I will be using a combination of personal narrative and cultural criticism in each essay, threading the collection with my personal experience of dissociative identity disorder, a highly stigmatized and underrepresented mental disorder.
(Under that blurb, I included an excerpt of the project).
Support Material
This is just an excerpt from the work-in-progress. I included a draft of one of the essays.
It’ll be a while before you hear back about grant results. The results timing is listed alongside the deadlines (see ‘deadlines’ link at the beginning of this newsletter).

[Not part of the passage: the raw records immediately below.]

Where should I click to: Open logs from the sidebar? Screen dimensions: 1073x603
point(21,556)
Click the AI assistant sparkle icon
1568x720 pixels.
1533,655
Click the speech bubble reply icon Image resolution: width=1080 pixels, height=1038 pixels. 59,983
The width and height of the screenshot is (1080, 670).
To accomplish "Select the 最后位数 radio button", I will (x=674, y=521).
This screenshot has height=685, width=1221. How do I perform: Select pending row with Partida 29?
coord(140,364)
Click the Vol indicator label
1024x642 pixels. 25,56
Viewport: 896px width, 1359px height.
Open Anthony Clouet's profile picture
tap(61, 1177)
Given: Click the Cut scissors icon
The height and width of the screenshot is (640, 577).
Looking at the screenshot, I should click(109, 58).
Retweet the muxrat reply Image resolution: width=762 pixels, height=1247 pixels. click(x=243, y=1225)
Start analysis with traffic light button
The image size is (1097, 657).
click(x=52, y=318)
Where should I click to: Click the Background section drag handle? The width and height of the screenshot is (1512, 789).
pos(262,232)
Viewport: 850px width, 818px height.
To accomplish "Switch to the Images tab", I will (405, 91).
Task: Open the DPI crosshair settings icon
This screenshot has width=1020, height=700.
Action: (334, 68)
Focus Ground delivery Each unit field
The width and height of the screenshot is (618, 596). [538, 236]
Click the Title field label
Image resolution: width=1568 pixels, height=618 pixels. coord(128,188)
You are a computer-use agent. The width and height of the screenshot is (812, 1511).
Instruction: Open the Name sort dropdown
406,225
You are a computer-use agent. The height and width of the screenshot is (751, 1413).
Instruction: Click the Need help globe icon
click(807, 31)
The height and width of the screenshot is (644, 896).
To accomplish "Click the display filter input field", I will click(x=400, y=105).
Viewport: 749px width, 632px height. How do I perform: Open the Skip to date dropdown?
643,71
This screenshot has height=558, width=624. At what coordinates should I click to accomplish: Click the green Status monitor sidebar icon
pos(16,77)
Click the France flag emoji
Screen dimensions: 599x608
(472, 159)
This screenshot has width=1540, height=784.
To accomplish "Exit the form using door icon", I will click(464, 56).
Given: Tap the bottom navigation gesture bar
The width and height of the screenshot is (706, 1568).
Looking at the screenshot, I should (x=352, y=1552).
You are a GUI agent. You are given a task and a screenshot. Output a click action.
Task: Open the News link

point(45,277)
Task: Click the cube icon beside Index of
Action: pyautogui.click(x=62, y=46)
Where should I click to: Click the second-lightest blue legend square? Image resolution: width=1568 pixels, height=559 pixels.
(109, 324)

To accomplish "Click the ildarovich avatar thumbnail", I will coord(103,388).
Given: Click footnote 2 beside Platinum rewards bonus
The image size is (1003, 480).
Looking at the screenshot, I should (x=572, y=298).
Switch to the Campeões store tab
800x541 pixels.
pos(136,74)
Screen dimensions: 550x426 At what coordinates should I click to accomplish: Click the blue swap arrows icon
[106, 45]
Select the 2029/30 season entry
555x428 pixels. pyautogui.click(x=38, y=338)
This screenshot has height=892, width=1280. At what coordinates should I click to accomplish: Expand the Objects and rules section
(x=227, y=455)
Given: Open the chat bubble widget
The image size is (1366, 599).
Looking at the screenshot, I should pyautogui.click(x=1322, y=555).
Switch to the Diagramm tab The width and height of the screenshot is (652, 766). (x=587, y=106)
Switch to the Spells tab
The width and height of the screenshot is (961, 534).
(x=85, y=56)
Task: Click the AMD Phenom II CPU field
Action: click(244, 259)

With an acceptance letter (notification through email, results in your CCA account), you’ll be given a date by which you need to support a final report. This report is important—it lets the CCA know that you followed your budget, and you completed a draft of what you said you’d write.
The CCA also does not auto-file your grant through the Canadian Revenue Agency like the Toronto Arts Council does. You need to claim the grant amount as income on your taxes the next year with a T4-A, and attach your grant recipient letter with your taxes.
That’s pretty much all there is to this particular grant. I hope this was helpful, and I hope to see some excited grant acceptances on social media later this year. I’m rooting for you!
With love,
News from the Marsh
1.) Starting March 20 2023, I’ll be teaching an 8-week intro to short story writing workshop for adults over Zoom through the Lighthouse Writer’s Workshop. The class info will be posted sometime this week, so check my socials and the Lighthouse Website frequently. It will likely be Friday evenings at 6-8pm EST, 2 hour class slots, once per week for 8 weeks. There will be lecturing, writing exercises, and workshopping of stories.
2.) I'm honoured have my contributor's copy of EVENT Magazine 51.3, to which I contributed a Notes on Writing essay called "The Great Iconoclast" alongside two writers I admire: Brandi Bird and Aimee Wall. Grateful to Shashi Bhat for giving me space to talk craft, sexuality, and God all at once.
Notes on Writing is a tradition at EVENT, going back to the 70s. My contribution arrives in your hands thanks to a long line of brilliancy before me, including the likes of Patrica Young, Nino Ricci, Eden Robinson, Zoe Whittall, Joshua Whitehead, and many others.
You can purchase that copy of EVENT here.
4.) My poetry chapbook The Last Thing I Will See Before I Die is now available from 845 Press. You can purchase it here.
5.) The Pump will be translated into French by Kama La Mackerel and published by Les éditions l'interligne. You can read more about that here.
I update my events and publishing things frequently on my website, so take a browse there if you’re ever wondering what I’m up to. And, of course, subscribe to Marsh Mail if you want more of these kinds of musings in your inbox.
Sydney Hegele is the author of The Pump (Invisible Publishing 2021), winner of the 2022 ReLit Literary Award for Short Fiction and a finalist for the 2022 Trillium Book Award. Their essays on life with Dissociative Identity Disorder have appeared in Catapult and Electric Literature, and featured by Lithub, the Poetry Foundation, and Psychology Today. Their novel Bird Suit is forthcoming with Invisible Publishing in Spring 2024, and their essay collection Bad Kids is forthcoming with Invisible in Fall 2025. They live with their husband and French Bulldog on Treaty 13 Land (Toronto, Canada).
This was super helpful in demystifying this category of CCA’s grants. Just one follow-up question: can I use it if my MS is already in progress and I want the grant to be able to complete it?
Thanks so much, Sydney.
I'm applying for this grant to create a graphic novel which will require money for artist's materials as well as travel and live models. When you say that this grant is for the artist fee only, does this also apply to making a graphic novel?